* _PROBLEM STATEMENT_
Of all the lines below, output only those starting at the one with "Collapse the All Pairs group" and ending at the one with "Viewport: 1568px width, 687px height.", both ends included, exactly as written.

* _DATASET CONTENT_
★ ★ ★ ★ ★

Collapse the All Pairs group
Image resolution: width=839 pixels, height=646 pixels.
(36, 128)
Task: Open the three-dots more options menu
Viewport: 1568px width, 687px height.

★ ★ ★ ★ ★

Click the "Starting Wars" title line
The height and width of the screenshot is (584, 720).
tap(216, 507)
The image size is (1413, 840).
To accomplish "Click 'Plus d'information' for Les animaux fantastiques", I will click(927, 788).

★ ★ ★ ★ ★

* _FINAL ANSWER_
Collapse the All Pairs group
Image resolution: width=839 pixels, height=646 pixels.
(36, 128)
Task: Open the three-dots more options menu
Viewport: 1568px width, 687px height.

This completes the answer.